• [EXERCISE GOAL] The line with "Click the map zoom out minus button" marks where to begin; print it and all lines after it in the material below exactly, skipping pictures.

• [AVAILABLE DATA]
- - - -

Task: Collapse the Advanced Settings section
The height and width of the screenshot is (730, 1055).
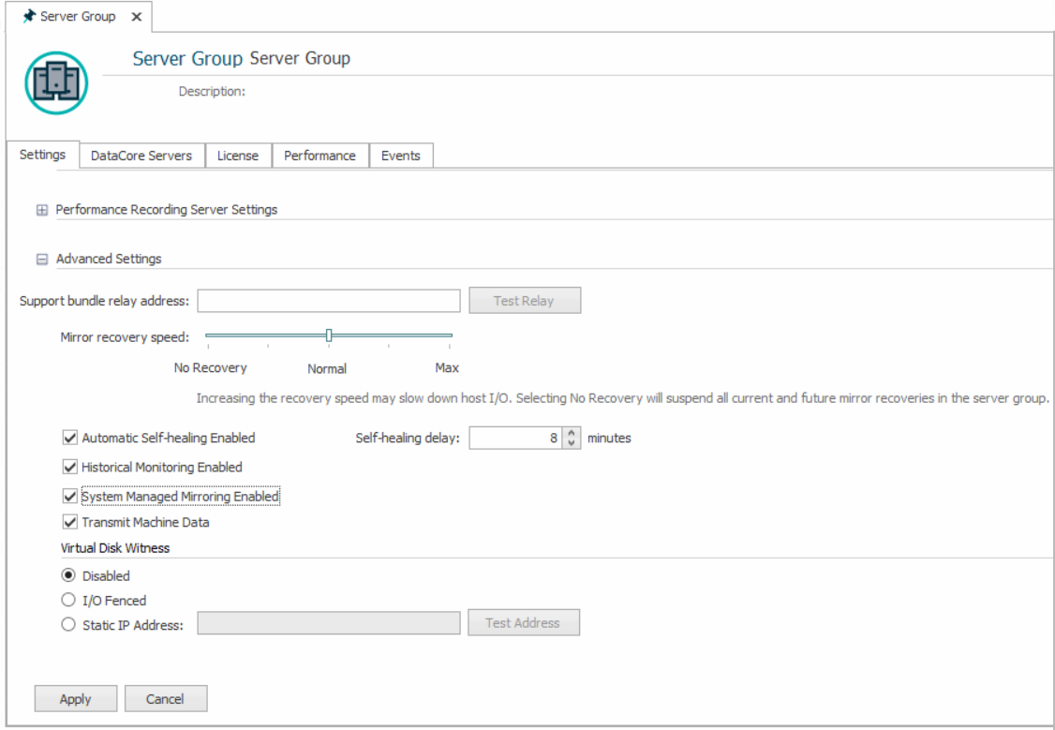Action: click(41, 259)
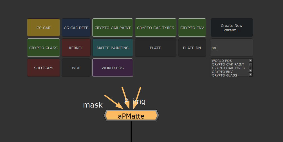Pick the CRYPTO CAR TYRES button in the grid
The width and height of the screenshot is (283, 142).
[155, 28]
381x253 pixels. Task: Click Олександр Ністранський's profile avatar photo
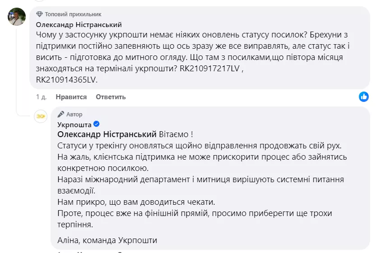[x=17, y=17]
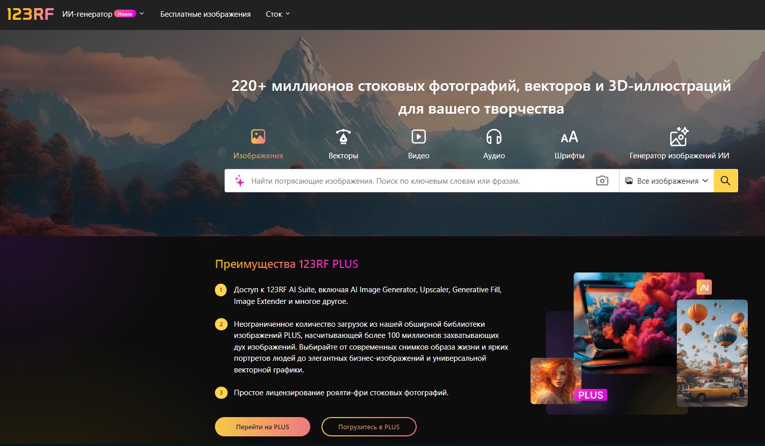Click the Перейти на PLUS button

263,427
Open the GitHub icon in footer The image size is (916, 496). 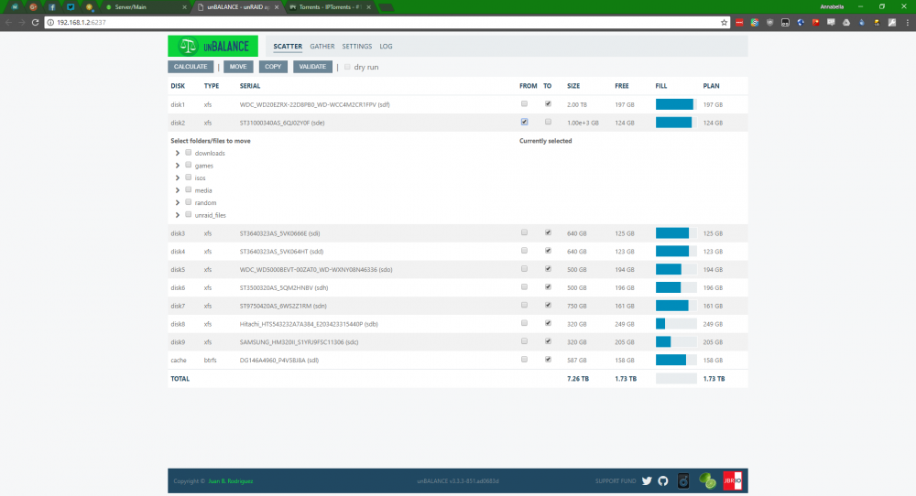pyautogui.click(x=663, y=480)
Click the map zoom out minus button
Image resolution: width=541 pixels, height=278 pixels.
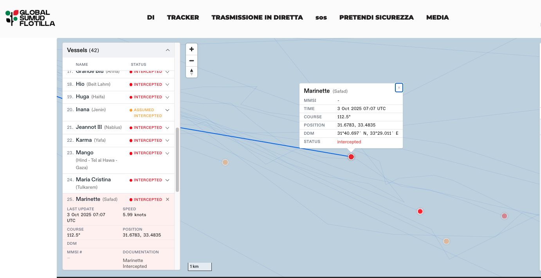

- - - -

• [RESPONSE BELOW]
Click the map zoom out minus button
Image resolution: width=541 pixels, height=278 pixels.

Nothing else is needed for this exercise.